Digital Signage, DSF Blog

The Real Opportunity For Integrators In Digital Signage

Years ago, as a young audio engineer part of a team for Disney, when we were tasked to design an audio system for a new space or feature, we never imagined discussing our plans with the lighting group, or with the newly formed video projection group that spent the majority of its time on lifts aligning red, green and blue lines on a screen. But, today, as my MGM Resorts team prepares to open the new MGM-AEG 20,000-seat arena in less than 60 days, I can’t image anything less than full engagement by those who represent every discipline involved in the design and building of this new Las Vegas arena.

The areas to which I am referring include, but are not limited to, audio, networking, rigging, life-safety systems, environmental controls, several different video production systems (such as a center-hung scoreboard), external LED mesh, VIP suite TVs, concourse displays and digital menu boards. Of course, IT and several software APIs, such as geolocation services through DAS or WiFi, will have to be part of the integration plan, in addition to the marketing and sales folks to coordinate mobile app development. There are so very many elements to be considered and coordinated, that it is amazing to me that this complicated orchestra of digital ecosystems will ever open its doors to the public.

The purpose of this article is to point out the variety of issues with which professional systems integrators must be familiar in order to assist, advise and guide a client through a successful installation, whether designing a large arena or something as small as a local sports bar. Those working with smaller venues may not feel that these smaller projects require the same integration strategy, but in our rapidly changing interconnected world, it’s as important as ever for end users, and their professional systems integrator advisors, to have a total preparation and implementation strategy that encompasses every piece of technology in each unique space.

Data listing
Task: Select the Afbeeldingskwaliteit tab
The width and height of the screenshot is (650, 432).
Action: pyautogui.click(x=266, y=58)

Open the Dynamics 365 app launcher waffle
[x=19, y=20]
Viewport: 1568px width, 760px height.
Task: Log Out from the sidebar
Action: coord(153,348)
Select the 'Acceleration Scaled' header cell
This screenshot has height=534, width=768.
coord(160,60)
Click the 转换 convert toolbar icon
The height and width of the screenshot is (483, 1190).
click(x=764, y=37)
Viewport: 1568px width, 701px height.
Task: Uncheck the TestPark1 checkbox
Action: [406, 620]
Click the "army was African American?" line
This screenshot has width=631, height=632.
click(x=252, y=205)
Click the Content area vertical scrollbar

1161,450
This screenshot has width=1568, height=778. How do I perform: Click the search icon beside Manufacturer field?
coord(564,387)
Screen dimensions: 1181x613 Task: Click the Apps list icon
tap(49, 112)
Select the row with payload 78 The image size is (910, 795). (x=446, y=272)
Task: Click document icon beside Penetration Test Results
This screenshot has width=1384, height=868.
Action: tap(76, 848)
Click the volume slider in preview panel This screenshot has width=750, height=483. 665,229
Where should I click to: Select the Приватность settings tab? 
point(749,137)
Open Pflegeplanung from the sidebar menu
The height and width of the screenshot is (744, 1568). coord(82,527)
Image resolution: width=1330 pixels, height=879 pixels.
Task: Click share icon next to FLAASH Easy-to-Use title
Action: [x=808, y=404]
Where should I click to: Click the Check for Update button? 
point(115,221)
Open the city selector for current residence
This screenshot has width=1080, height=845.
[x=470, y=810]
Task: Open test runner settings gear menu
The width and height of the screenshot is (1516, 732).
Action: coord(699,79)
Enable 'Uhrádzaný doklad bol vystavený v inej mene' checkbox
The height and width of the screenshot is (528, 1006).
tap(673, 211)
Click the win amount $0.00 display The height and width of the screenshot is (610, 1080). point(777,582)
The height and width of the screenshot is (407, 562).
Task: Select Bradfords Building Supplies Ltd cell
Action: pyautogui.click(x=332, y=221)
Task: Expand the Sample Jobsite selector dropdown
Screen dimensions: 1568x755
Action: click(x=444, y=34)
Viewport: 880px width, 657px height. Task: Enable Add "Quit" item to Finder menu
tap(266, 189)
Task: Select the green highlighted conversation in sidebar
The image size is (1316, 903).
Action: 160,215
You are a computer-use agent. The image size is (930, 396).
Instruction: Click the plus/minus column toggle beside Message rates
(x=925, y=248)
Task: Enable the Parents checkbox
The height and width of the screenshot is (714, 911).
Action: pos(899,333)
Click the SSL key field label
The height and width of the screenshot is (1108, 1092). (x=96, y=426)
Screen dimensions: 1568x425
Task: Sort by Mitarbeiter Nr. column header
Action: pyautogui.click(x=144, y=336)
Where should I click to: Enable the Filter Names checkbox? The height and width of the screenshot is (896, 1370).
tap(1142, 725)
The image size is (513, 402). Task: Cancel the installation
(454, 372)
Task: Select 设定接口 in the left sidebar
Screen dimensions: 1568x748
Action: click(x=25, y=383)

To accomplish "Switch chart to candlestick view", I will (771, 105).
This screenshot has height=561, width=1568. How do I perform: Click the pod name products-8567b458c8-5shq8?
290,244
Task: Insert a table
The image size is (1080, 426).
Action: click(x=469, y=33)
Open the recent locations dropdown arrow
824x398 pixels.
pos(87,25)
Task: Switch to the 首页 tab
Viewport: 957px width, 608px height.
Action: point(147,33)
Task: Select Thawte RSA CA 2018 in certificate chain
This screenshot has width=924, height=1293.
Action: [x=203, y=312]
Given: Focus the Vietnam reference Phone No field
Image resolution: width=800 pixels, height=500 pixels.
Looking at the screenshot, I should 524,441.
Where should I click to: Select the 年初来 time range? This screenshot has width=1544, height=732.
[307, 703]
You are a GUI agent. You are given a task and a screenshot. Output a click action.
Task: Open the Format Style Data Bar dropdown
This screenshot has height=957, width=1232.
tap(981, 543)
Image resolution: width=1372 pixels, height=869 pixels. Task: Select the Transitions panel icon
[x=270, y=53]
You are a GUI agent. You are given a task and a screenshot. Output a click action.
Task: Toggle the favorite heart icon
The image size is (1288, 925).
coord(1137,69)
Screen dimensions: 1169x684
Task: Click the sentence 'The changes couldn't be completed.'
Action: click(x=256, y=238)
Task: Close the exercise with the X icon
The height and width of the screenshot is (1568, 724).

DO THIS
Write down the passage of the digital signage article that opens with the words containing "Years ago, as" and closes with "Las Vegas arena.". You can do without these items.

FINISHED ANSWER
Years ago, as a young audio engineer part of a team for Disney, when we were tasked to design an audio system for a new space or feature, we never imagined discussing our plans with the lighting group, or with the newly formed video projection group that spent the majority of its time on lifts aligning red, green and blue lines on a screen. But, today, as my MGM Resorts team prepares to open the new MGM-AEG 20,000-seat arena in less than 60 days, I can’t image anything less than full engagement by those who represent every discipline involved in the design and building of this new Las Vegas arena.